Hallo zusammen, ich war vom19. - 22.04. auf dem Grevelinger Meer unterwegs. Die Ausbeute an der Brauwerssluis war absolut mager. Nur Miniheringe <5cm sonst nix. Auch die Kollegen in den anderen Booten und oben auf der Schleuse sind komplett leer ausgegangen. 
Vor der Schleuse an der Nordseeseite war der Teufel los. Hier kamen die Hornhechte und Seehunde bis in den EInlauflaufbreich der Schleuse. Also: Super Wetter, traumhaftes Wasser zum Bootfahren, aber die Heringe hatten wohl keinen Bock....#q


----------



## Peter K. (24. April 2011)

*AW: Heringe in den Niederlanden*

@Bootsrookie

also wurde an der Schleuse zum Grevelinger Meer wenig gefangen und an der Nordseeseite wurden Hornhechte gefangen?


----------



## Ted (24. April 2011)

*AW: Heringe in den Niederlanden*

Ich war von donnerstag bis heute dort und kann nur bestätigen, dass es schlecht aussieht. an der schleuse waren fast nur kleine heringe zu fangen. in vier stunden grade mal 7 die in ordnung waren. das eine mal war mir dann auch schon genug. Hornhechte sind meines wssens auch noch nicht wirklich zu fangen. hab auch nur einen in der schleuse gesehen und die jenigen die versucht haben welche zu fangen sind leer ausgegangen.


----------



## Peter K. (24. April 2011)

*AW: Heringe in den Niederlanden*

Das ist aber komisch, vor einer Woche, haben wir noch 150 Heringe pro Mann gefangen, woran kann das liegen, dass es so schlecht geworden ist?


----------



## GrenzlandAngler (25. April 2011)

*AW: Heringe in den Niederlanden*

Ich war von Freitag bis gestern Abend an der See.

Ort: Schleuse zwischen Grevelinger Meer und Nordseestrand

Samstag: 13 Uhr -16.30 Uhr  5 Heringe > 20 cm / 10 < 20 cm
Sonntag: 10.30 Uhr  - 13.30 Uhr 2 Heringe > 20 cm  /ca. 30 < 20 cm

Besonders am Sonntag war einiges an den Schleusen los.Wirklich viel gefangen wurde aber nicht. Am Samstag war ich mit meinen Fängen noch gut bedient.

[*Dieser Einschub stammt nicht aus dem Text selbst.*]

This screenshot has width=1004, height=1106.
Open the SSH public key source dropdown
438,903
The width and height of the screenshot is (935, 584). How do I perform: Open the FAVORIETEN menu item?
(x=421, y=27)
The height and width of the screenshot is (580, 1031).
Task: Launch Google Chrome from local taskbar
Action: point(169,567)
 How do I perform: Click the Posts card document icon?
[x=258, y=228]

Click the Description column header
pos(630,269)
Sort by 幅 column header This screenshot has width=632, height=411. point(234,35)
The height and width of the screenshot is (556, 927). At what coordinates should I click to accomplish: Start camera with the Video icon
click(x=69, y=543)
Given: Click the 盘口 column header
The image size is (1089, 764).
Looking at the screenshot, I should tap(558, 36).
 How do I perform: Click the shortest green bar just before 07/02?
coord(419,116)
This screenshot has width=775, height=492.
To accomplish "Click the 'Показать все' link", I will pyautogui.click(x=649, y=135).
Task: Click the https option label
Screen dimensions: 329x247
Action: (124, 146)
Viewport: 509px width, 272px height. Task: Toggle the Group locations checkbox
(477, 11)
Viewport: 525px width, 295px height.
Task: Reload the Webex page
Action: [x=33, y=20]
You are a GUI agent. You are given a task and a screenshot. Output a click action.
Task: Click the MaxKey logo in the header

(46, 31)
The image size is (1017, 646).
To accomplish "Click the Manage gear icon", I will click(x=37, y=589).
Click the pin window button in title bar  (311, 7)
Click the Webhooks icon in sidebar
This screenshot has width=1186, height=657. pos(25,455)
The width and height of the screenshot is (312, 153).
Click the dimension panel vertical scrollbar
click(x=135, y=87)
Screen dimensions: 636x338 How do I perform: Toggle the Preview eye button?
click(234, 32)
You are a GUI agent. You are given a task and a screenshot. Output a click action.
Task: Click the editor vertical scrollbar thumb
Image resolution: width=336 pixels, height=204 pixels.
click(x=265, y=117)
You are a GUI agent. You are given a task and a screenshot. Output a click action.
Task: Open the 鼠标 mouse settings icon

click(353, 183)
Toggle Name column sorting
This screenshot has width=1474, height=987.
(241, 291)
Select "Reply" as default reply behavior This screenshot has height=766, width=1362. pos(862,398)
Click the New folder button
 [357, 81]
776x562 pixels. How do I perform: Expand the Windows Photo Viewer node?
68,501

Achja: Samstag wurde auch mehrmals kontrolliert. Ohne Erlaubnis sollte man es nicht versuchen...


----------



## GrenzlandAngler (28. April 2011)

*AW: Heringe in den Niederlanden*

Gibt es mittlerweile jemanden, der zwischenzeitlich nochmal an den Schleusen in Brouwersdam gewesen ist? Wie ist der Stand der Dinge?


----------



## Peter K. (28. April 2011)

*AW: Heringe in den Niederlanden*

@Grenzangler..

wie kann es sein, dass eine Woche zuvor, unzählige gefangen wurden?

Weißt du ab wann man auf der Nordseeseite auf Makrele bzw Hornhecht angeln kann?


----------



## Lumpi 1966 (28. April 2011)

*AW: Heringe in den Niederlanden*

Boot für Herings - Angeln vorhanden – wer hat ein Pkw Diesel ( von den Spritkosten günstiger ) mit Ahk und hätte Lust am Freitag 29.04.11 oder am Samstag 30.04.11 auf Heringe Angeln zu fahren – NL Brouwersdamm vor der Schleuse, ich stelle das Boot und beteilige mich auch etwas an den Fahrkosten,- können insgesamt 3-4 Personen (bequem ) im Boot Angeln, von ca 6.30 uhr(auf dem Wasser ) bis ca 15.00 – 16.00 uhr. Bin aus der Umgebung 52531 ( Kreis Heinsberg = HS )
Gruß Uwe


----------



## Peter K. (28. April 2011)

*AW: Heringe in den Niederlanden*

@Lumpi

sind am Samstag den 30.04 dort. Leider habe ich keine AHK, aber nen Diesel

Noch eine Frage an alle:

Gibt es für den Damm auch Tages/Wochenkarten, oder nur den VisPass? Wollte einen Freund mitnehmen, der nur einmal im Jahr mitkommt.

Bitte um Infos!


----------



## Ted (29. April 2011)

*AW: Heringe in den Niederlanden*

Es gibt leider nur Jahreskarten.


----------



## Peter K. (29. April 2011)

*AW: Heringe in den Niederlanden*

Ja aber es gibt doch den ZeeVispas und der kostet wohl viel weniger... damit kann man im Grevelinger Meer fischen, weiß jemand was der kostet?


----------



## brummy010 (29. April 2011)

*AW: Heringe in den Niederlanden*

mhhhhhhhh , also ich habe mir vorletztes jahr noch den tages schein gekauft , war eine ortschaft vorm browersdam  , weiß nicht mehr wie die hieß . in so einem torismusbüro .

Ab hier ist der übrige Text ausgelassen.